- Items listed in a dataset

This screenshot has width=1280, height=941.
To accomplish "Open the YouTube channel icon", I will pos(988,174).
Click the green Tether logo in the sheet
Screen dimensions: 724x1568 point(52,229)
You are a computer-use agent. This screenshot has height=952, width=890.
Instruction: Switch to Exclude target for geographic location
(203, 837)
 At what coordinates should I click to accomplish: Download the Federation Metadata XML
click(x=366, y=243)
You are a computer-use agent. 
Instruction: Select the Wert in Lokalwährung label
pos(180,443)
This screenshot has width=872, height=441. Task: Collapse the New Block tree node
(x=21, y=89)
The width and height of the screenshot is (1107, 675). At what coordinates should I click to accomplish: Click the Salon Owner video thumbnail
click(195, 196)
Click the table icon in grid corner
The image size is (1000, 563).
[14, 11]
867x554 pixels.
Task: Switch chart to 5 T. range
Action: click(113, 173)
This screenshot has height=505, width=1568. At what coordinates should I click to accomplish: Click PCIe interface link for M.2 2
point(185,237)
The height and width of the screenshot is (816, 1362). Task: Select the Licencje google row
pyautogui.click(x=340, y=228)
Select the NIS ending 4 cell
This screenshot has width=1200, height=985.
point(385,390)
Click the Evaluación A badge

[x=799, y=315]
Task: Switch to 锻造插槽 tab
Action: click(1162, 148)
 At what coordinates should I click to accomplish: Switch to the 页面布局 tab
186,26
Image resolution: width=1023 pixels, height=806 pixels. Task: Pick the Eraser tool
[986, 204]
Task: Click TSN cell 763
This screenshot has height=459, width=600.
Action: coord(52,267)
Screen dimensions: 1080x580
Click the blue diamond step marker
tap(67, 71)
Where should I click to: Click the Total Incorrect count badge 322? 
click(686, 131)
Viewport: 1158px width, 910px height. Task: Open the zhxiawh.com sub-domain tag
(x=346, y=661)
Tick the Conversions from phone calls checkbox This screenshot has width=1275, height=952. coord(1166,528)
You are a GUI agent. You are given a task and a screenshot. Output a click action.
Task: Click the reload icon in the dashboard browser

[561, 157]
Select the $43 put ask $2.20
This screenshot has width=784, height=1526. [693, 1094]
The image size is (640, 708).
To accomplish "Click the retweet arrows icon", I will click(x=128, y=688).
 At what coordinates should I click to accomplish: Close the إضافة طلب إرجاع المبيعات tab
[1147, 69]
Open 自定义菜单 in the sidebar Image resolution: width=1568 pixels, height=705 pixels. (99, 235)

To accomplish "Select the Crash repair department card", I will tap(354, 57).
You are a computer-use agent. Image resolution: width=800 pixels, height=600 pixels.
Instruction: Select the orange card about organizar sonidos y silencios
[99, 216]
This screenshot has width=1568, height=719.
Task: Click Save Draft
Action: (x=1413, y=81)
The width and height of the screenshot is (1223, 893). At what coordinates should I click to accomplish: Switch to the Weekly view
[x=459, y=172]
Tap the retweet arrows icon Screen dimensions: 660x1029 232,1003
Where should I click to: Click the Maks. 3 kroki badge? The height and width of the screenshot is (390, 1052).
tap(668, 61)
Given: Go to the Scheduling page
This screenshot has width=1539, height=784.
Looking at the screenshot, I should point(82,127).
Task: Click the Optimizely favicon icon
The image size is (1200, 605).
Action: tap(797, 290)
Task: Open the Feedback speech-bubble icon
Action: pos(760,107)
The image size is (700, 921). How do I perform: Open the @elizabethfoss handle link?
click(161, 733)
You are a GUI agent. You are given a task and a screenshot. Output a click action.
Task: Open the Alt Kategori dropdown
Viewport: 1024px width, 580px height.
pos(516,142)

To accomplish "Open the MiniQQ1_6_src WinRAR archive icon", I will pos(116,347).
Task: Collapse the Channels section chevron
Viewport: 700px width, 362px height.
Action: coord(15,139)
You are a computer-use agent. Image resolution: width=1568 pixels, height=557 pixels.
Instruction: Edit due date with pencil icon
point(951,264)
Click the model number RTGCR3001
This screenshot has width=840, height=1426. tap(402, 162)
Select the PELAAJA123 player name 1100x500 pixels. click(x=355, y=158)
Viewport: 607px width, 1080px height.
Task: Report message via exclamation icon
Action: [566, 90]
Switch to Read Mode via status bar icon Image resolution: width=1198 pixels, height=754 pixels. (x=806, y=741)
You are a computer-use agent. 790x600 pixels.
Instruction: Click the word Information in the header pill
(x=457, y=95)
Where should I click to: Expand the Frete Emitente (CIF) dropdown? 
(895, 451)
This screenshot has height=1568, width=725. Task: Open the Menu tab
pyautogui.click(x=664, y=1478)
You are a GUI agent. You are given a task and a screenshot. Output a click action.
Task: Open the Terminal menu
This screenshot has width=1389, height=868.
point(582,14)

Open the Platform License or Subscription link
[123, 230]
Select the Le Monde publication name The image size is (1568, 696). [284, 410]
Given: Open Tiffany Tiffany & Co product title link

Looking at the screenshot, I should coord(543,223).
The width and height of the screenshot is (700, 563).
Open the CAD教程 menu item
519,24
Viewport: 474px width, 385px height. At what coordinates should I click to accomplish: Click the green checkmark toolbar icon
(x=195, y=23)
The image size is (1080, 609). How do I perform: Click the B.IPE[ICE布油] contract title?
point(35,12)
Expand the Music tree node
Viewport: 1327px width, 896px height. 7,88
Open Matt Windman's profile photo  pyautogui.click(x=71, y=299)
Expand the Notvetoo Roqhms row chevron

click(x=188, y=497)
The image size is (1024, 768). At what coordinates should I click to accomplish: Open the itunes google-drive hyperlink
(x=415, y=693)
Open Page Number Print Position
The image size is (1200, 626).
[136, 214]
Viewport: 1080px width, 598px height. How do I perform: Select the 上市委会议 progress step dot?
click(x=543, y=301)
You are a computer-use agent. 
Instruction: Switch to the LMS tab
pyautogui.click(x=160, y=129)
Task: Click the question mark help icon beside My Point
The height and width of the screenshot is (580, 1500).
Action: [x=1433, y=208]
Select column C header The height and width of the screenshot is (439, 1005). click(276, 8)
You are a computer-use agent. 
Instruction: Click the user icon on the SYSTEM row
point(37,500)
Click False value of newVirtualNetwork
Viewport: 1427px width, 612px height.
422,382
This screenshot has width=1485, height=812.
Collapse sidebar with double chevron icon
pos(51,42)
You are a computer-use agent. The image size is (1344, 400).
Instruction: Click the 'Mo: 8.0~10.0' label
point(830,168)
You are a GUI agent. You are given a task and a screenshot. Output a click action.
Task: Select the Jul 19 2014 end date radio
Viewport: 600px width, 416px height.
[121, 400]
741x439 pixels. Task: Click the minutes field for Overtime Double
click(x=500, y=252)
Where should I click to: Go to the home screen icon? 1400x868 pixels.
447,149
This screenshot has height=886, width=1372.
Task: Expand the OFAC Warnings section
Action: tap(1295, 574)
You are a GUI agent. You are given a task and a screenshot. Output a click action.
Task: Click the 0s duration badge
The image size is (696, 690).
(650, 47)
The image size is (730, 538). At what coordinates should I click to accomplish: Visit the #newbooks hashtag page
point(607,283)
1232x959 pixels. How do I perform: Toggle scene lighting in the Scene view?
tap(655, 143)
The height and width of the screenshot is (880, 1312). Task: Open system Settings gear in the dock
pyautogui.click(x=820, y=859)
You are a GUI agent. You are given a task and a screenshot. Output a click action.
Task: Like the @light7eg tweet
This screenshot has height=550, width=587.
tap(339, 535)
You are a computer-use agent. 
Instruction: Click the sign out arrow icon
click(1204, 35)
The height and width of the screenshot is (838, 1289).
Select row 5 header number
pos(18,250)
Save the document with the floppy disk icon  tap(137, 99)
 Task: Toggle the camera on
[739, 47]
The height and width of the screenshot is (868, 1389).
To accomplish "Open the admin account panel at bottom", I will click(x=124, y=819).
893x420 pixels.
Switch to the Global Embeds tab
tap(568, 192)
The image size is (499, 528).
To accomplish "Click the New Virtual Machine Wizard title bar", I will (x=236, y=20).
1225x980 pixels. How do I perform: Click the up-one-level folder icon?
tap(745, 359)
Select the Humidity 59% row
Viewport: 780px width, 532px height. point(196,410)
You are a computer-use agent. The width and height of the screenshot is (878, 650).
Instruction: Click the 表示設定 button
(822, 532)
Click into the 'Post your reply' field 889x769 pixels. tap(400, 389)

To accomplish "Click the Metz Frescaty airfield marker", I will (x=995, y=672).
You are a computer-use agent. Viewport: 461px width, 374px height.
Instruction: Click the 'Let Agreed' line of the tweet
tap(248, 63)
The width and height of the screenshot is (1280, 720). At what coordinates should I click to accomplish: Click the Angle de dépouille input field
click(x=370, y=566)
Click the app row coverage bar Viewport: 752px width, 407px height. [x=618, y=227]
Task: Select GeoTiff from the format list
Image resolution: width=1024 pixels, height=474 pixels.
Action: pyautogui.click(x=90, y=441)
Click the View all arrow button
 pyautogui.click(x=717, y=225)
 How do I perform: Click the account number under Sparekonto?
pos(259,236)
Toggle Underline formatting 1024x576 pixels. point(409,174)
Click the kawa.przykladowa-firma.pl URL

- Task to carry out
If a line falls between the first line of the data above and the line holding "You are a computer-use agent. This", inclusive, retype it exactly; retype no other line.

- Output for this exercise
This screenshot has width=1280, height=941.
To accomplish "Open the YouTube channel icon", I will pos(988,174).
Click the green Tether logo in the sheet
Screen dimensions: 724x1568 point(52,229)
You are a computer-use agent. This screenshot has height=952, width=890.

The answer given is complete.